**Text shown**
--- START ---

Research

Light microscopy is an extremely powerful tool for the life sciences. It allows extracting information about the architecture of biological systems in a very direct manner. Sample preparation and image acquisition are often simple. It is uniquely positioned to achieve molecular contrast, i.e. to highlight specific molecules in the sample. In multicolour measurements, the spatial relationships between cells, subcellular structures, and specific molecules can be visualized. Using fluorescent dyes or proteins as labels enables extremely high signal-to-background ratio with detection efficiencies that may reach the single fluorophore level.

Importantly, light microscopy is also suited to image living specimens, watching their dynamics and response to perturbations.

As a major drawback, conventional light microscopes are limited in their resolving power by the diffraction of light waves, such that features residing closer to each other than about half the wavelength of light or ~200 nm cannot be distinguished, thus limiting the analysis of fine structural details.

A series of powerful methods have been devised that enable optical resolution much better than the diffraction resolution limit. These “super-resolution” microscopy or “nanoscopy” approaches now routinely achieve resolution in the tens of nanometer range. They include single-molecule based methods like PALM and STORM and the coordinate-targeted methods like stimulated emission depletion (STED) microscopy. In STED microscopy, a pattern of light silences fluorophores except for those in immediate proximity of an intensity “zero” of the STED light pattern. It is overlapped with the excitation light pattern and thus defines regions of sub-diffraction extent where fluorescence is allowed to originate from. Further development of super-resolution imaging approaches with an emphasis on STED microscopy is a central focus of the group.

Analysis of entire cell or tissue volumes with diffraction-unlimited resolution in all three spatial directions is still a major challenge. Here, improved tissue imaging tools are warranted. Especially analysing living cells or tissues poses challenges for 3D super-resolution imaging. Biological validity will be further enhanced by approaches that mitigate light exposure and photobleaching and that improve 3D and repeated imaging capability. One such strategy is to protect fluorophores by using multiple off-state transitions for nanoscopy in an approach called “protected STED”. A link to the pertinent publication in Nature Photonics can be found here. Other challenges include visualizing multiple molecular players simultaneously to pinpoint their mutual relationships. We drive developments in these various directions inspired by a set of biological questions where these new tools promise to make a valuable contribution.

--- END ---

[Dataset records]

--- START ---

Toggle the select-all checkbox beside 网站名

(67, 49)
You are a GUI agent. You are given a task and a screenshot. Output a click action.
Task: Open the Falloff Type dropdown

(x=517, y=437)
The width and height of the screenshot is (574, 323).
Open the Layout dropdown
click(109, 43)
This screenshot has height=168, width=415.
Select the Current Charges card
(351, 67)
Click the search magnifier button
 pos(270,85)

--- END ---
--- START ---

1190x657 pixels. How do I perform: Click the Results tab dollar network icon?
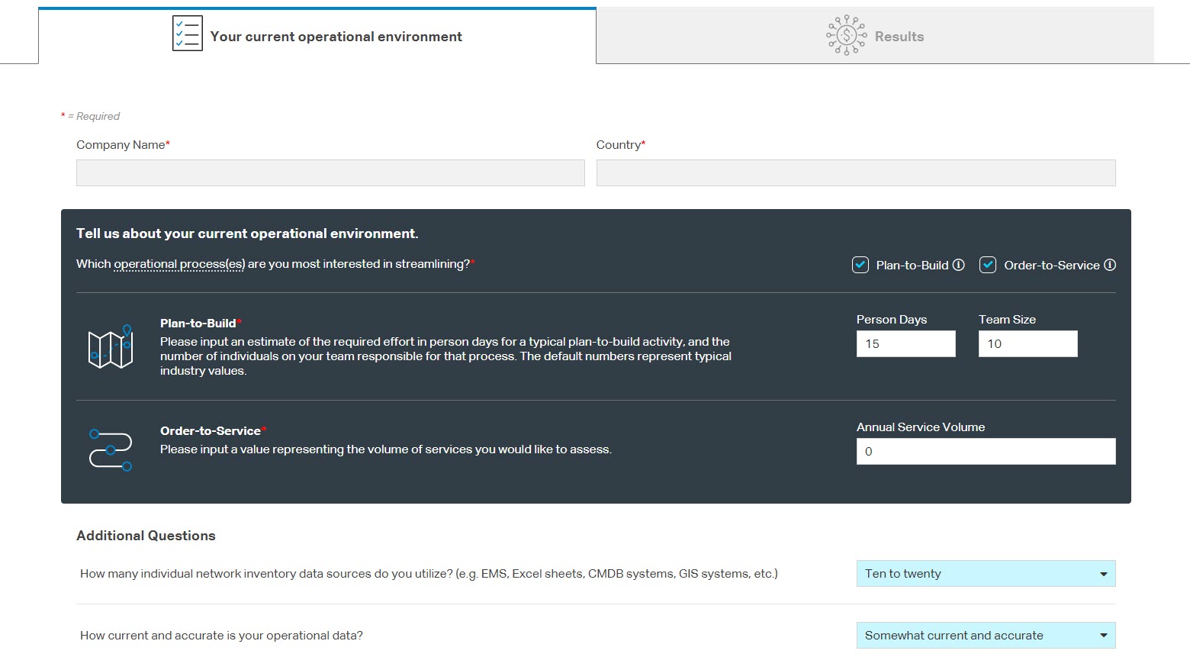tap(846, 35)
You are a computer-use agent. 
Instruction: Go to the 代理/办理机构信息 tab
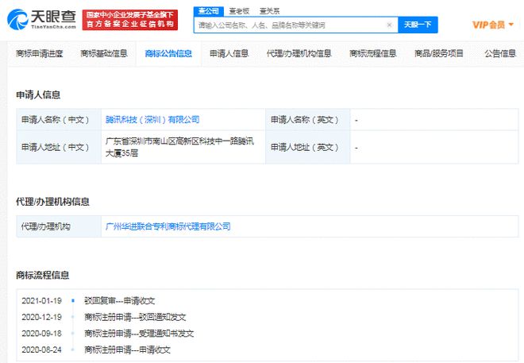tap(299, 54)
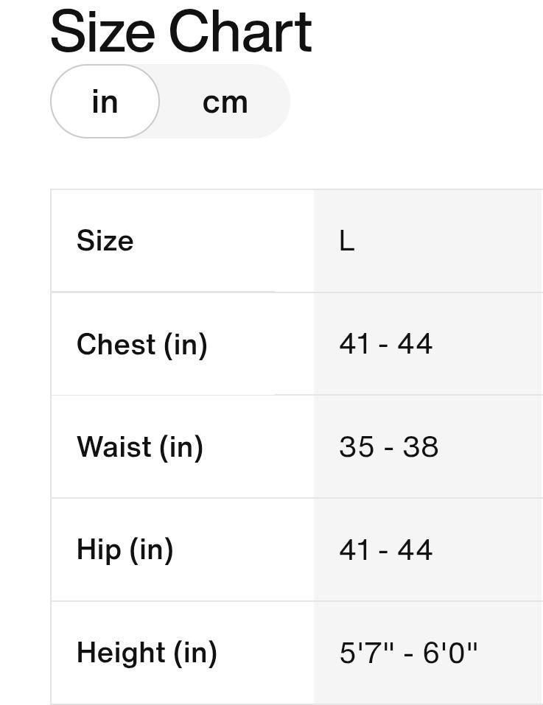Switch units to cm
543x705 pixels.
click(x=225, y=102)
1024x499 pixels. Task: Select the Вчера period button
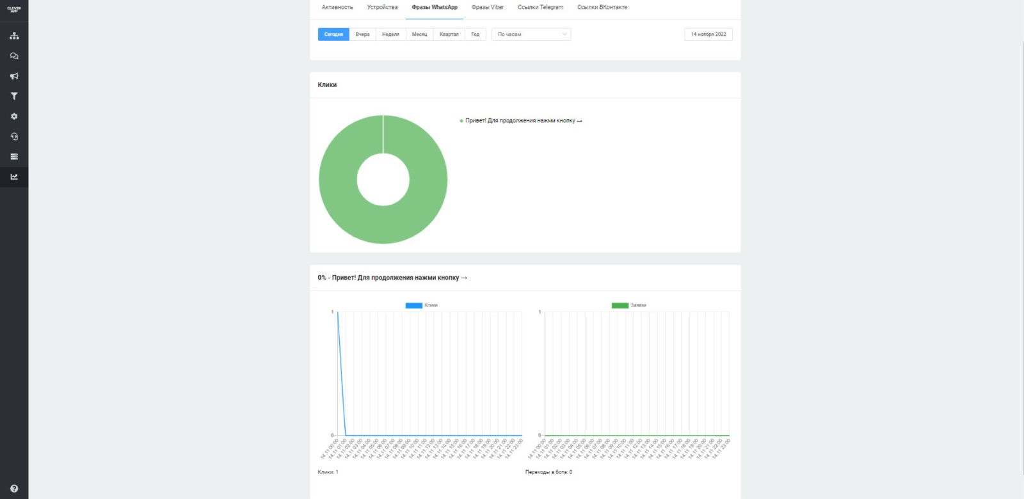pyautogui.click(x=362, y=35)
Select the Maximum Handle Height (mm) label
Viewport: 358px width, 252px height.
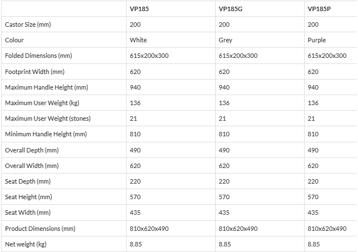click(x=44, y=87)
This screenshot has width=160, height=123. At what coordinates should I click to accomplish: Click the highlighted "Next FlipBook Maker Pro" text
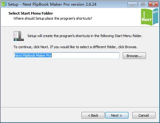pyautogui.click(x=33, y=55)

--- END ---

**Problems to work on**
1. Translate this sentence from the research text into Spanish: "Importantly, light microscopy is also suited to image living specimens, watching their dynamics and response to perturbations."
2. Please quote the part of the research text that opens with the words containing "Light microscopy is an" and closes with "single fluorophore level.".

**Answer list**
1. Es importante destacar que la microscopía óptica también es adecuada para obtener imágenes de especímenes vivos, observando su dinámica y su respuesta a las perturbaciones.

2.
Light microscopy is an extremely powerful tool for the life sciences. It allows extracting information about the architecture of biological systems in a very direct manner. Sample preparation and image acquisition are often simple. It is uniquely positioned to achieve molecular contrast, i.e. to highlight specific molecules in the sample. In multicolour measurements, the spatial relationships between cells, subcellular structures, and specific molecules can be visualized. Using fluorescent dyes or proteins as labels enables extremely high signal-to-background ratio with detection efficiencies that may reach the single fluorophore level.